Muitas pessoas não gostam de receber mensagens de áudio pelo WhatsApp. O argumento mais comum é que esse formato facilita a vida de quem envia, mas dificulta a de quem recebe, que precisa interromper o que está fazendo, encontrar um ambiente adequado e, muitas vezes, usar fones de ouvido para escutar a mensagem sem incomodar ou expor a conversa a outras pessoas.
Essa insatisfação não é incomum. Uma pesquisa realizada pela EXAME em parceria com a MindMiners mostrou que 20% dos entrevistados não gostam de interações por áudio. Mesmo entre aqueles que não veem problemas nesse tipo de comunicação, metade afirmou não gostar de áudios muito longos.
Apesar disso, quem rejeita completamente as mensagens de voz pode estar ignorando uma questão importante: para muitas pessoas mais velhas, o áudio é a maneira mais simples e acessível de se comunicar pela internet.

O primeiro ponto que as gerações mais novas precisam compreender é a dificuldade natural que parte dos idosos enfrenta ao utilizar novas tecnologias. Muitos jovens cresceram cercados por computadores, celulares e outros dispositivos eletrônicos.

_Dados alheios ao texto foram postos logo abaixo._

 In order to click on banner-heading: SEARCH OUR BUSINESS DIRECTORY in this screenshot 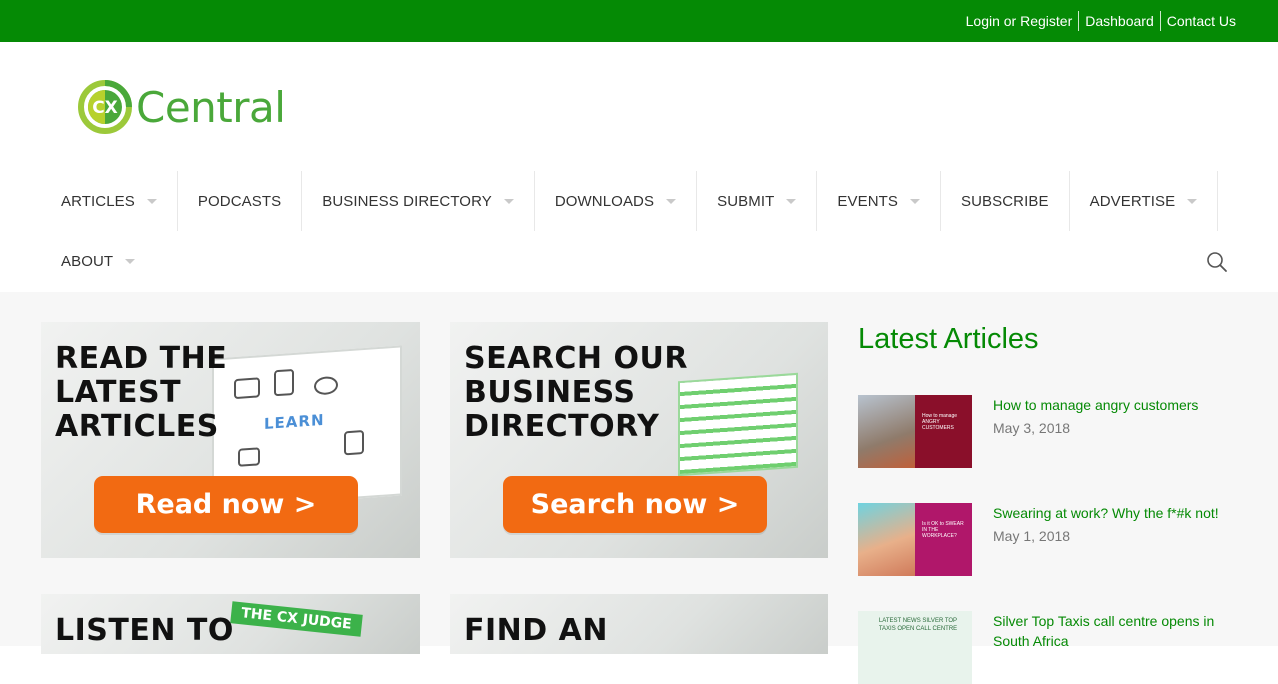, I will do `click(576, 392)`.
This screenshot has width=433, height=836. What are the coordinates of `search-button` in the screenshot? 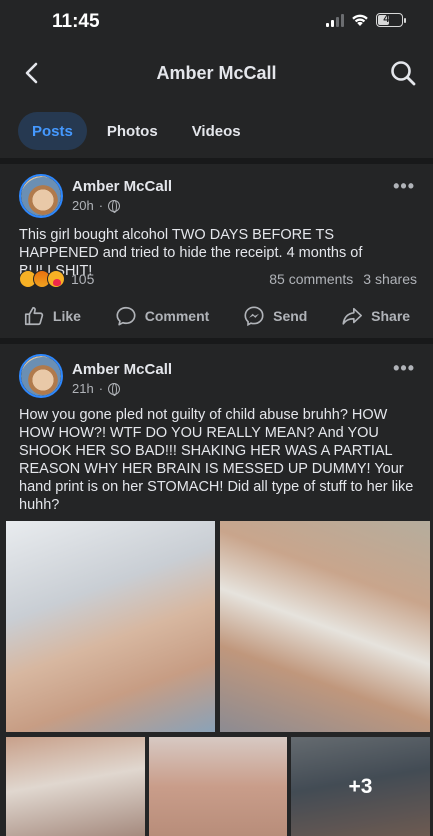 It's located at (403, 73).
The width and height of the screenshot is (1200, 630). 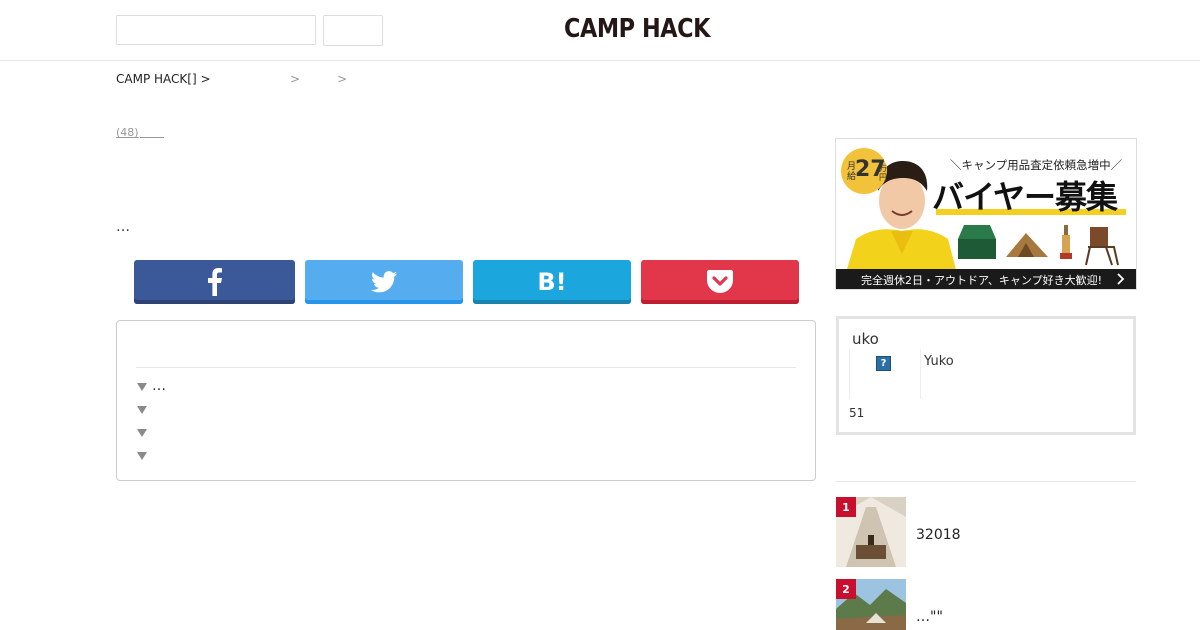 I want to click on author-name-heading: uko, so click(x=866, y=339).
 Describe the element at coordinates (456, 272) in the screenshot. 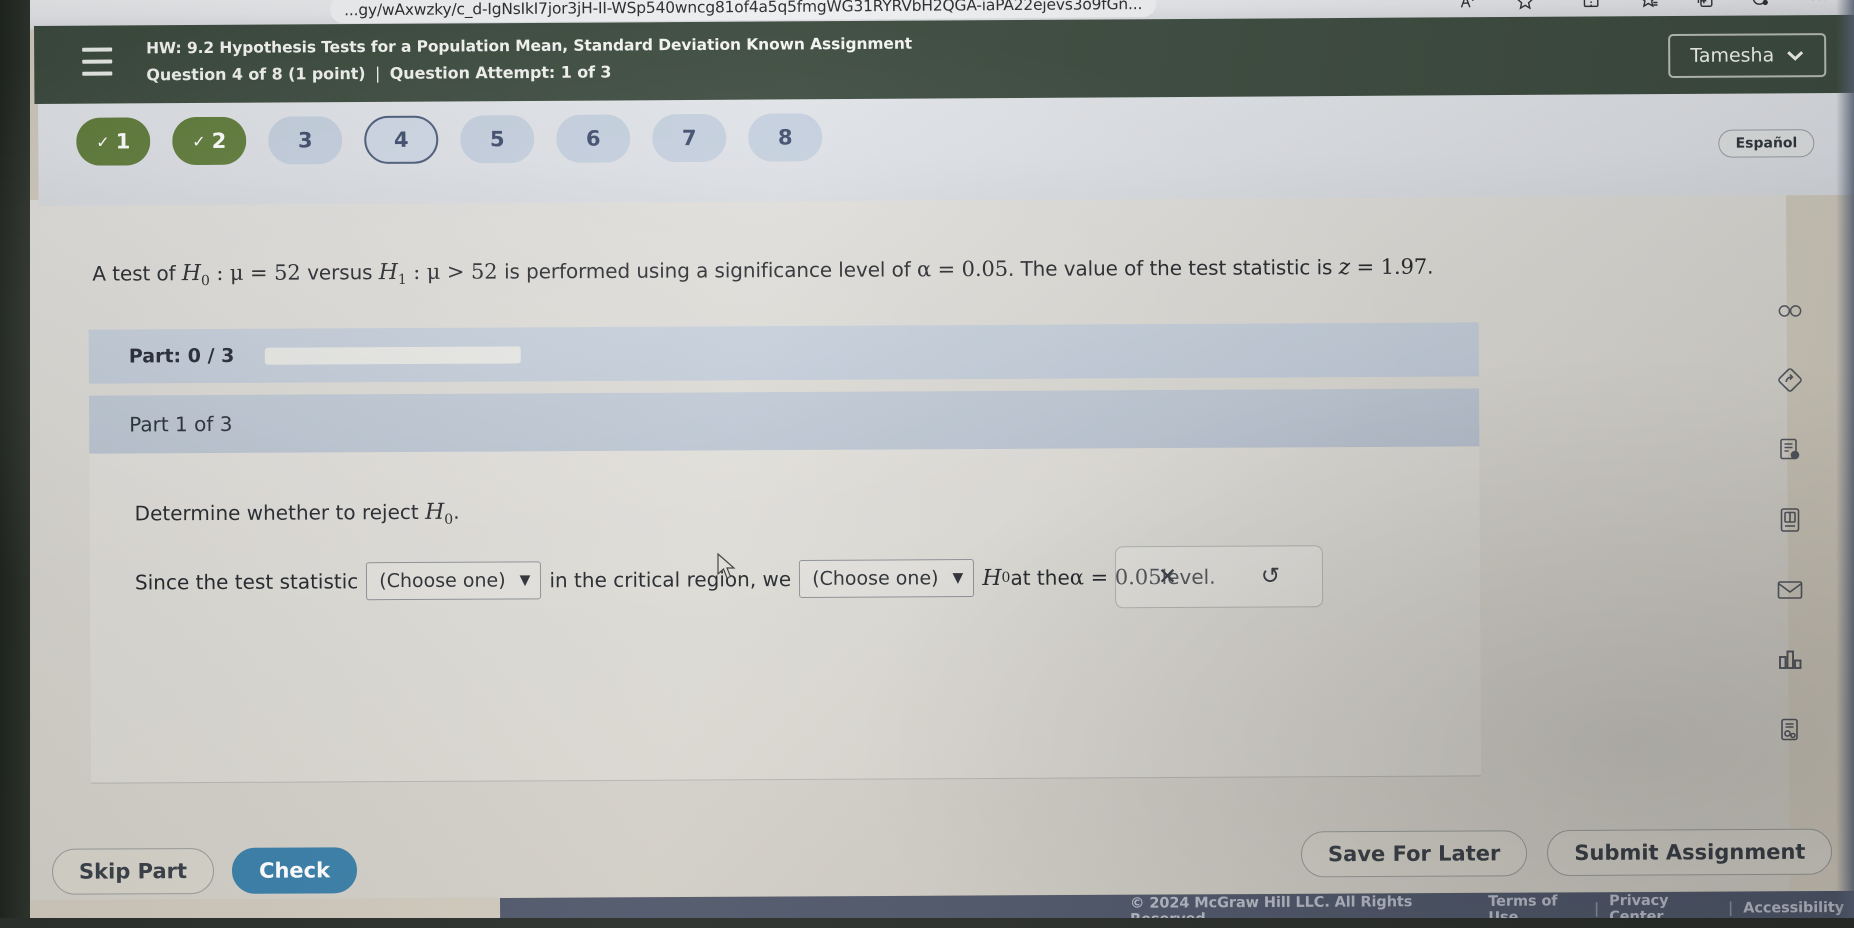

I see `h1-condition: : μ > 52` at that location.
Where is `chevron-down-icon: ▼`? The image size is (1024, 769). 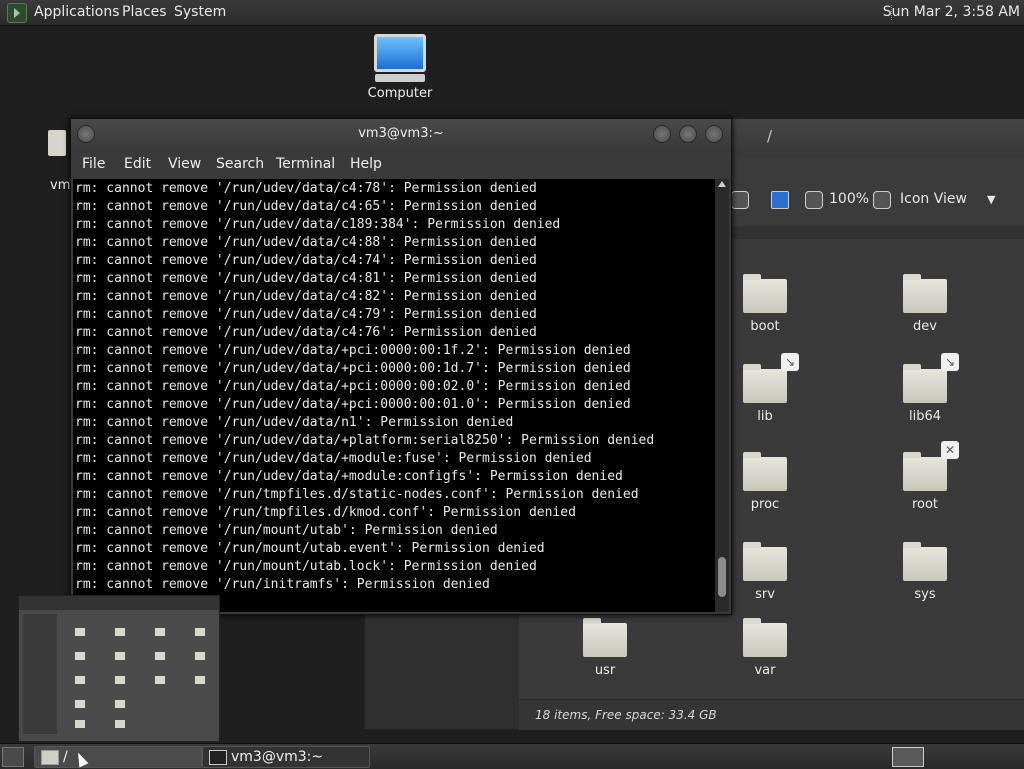
chevron-down-icon: ▼ is located at coordinates (991, 200).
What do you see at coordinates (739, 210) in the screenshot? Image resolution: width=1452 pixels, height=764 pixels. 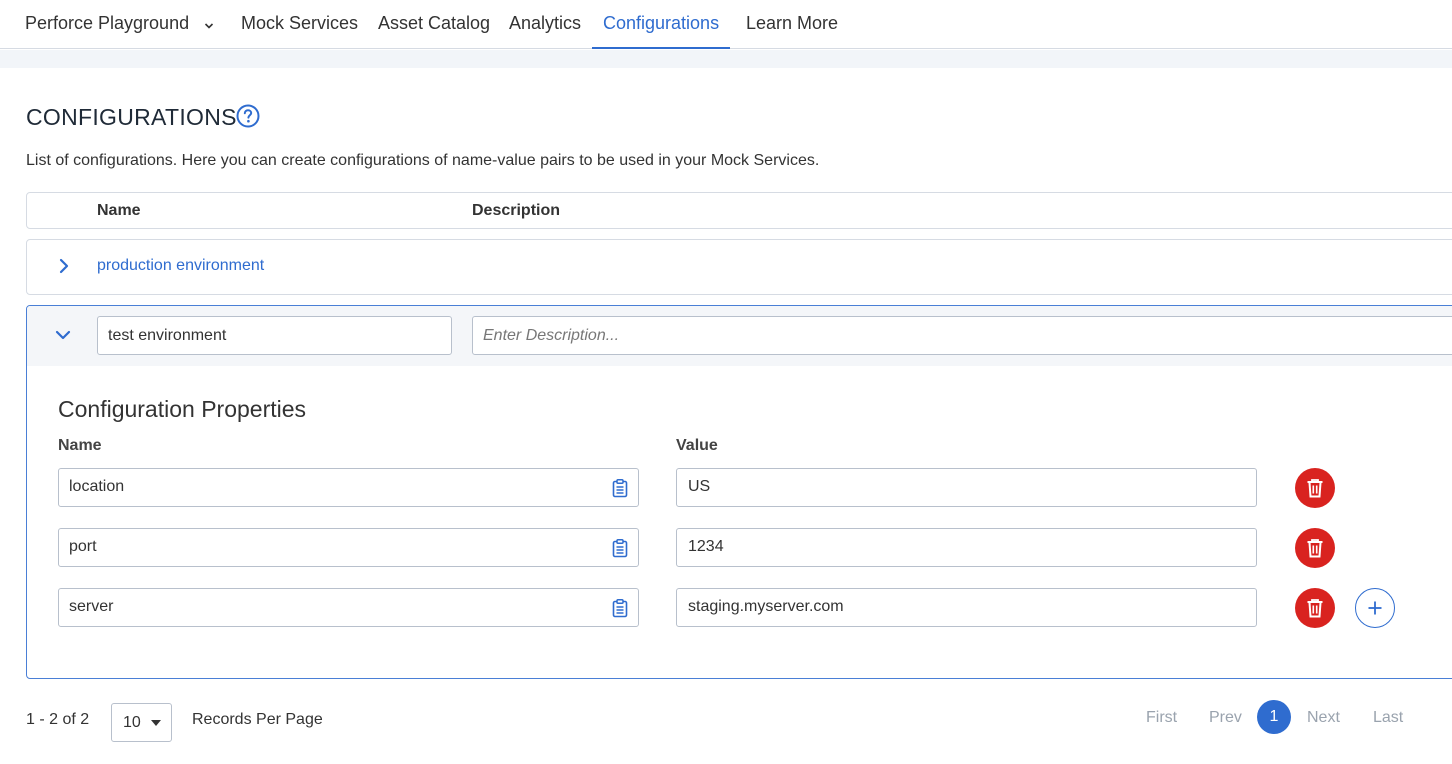 I see `table-header: Name Description` at bounding box center [739, 210].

Alguns passam tantas horas com o celular nas mãos que conseguem digitar rapidamente até mesmo com a mão não dominante.
Para quem começou a utilizar esses aparelhos apenas recentemente, porém, tarefas aparentemente simples podem representar grandes obstáculos. Abrir o teclado, localizar as letras, acentuar as palavras, corrigir erros e encontrar o botão de envio são ações que exigem aprendizado e prática.

Além das dificuldades relacionadas à tecnologia, existem também as limitações provocadas pelo envelhecimento. As letras do teclado podem parecer pequenas demais, e a redução da coordenação motora pode dificultar o toque preciso na tela. Em alguns casos, até mesmo digitar um número de telefone se transforma em uma tarefa cansativa.
É nesse contexto que as mensagens de áudio se tornam especialmente úteis. Falar ao telefone é uma prática familiar para as gerações mais velhas há décadas. A gravação de voz reproduz uma experiência semelhante, sem exigir rapidez ou habilidade para digitar. Para alguns, ouvir uma mensagem também pode ser mais fácil do que ler um texto em uma tela pequena.
Outro motivo importante é a dificuldade de se comunicar escrevendo. Existem pessoas que escrevem pouco ou quase nada e também existem pessoas (como minha mãe, que é japonesa) que tem certa dificuldade de se expressar em um texto em português.

Há ainda outro aspecto que não deve ser ignorado: a afetividade. Quem cresceu utilizando aplicativos de mensagens está mais acostumado a uma comunicação rápida, objetiva e baseada em textos curtos. Muitas pessoas mais velhas, por outro lado, valorizam o tom da voz, as pausas e a sensação de proximidade proporcionada por uma conversa.
Por isso, quando um parente mais velho preferir enviar uma mensagem de áudio, procure não se irritar. Talvez ele escolha esse formato apenas porque é mais fácil do que digitar. Mas também pode ser que, por trás daquela gravação, exista simplesmente o desejo de conversar e de ouvir a sua voz.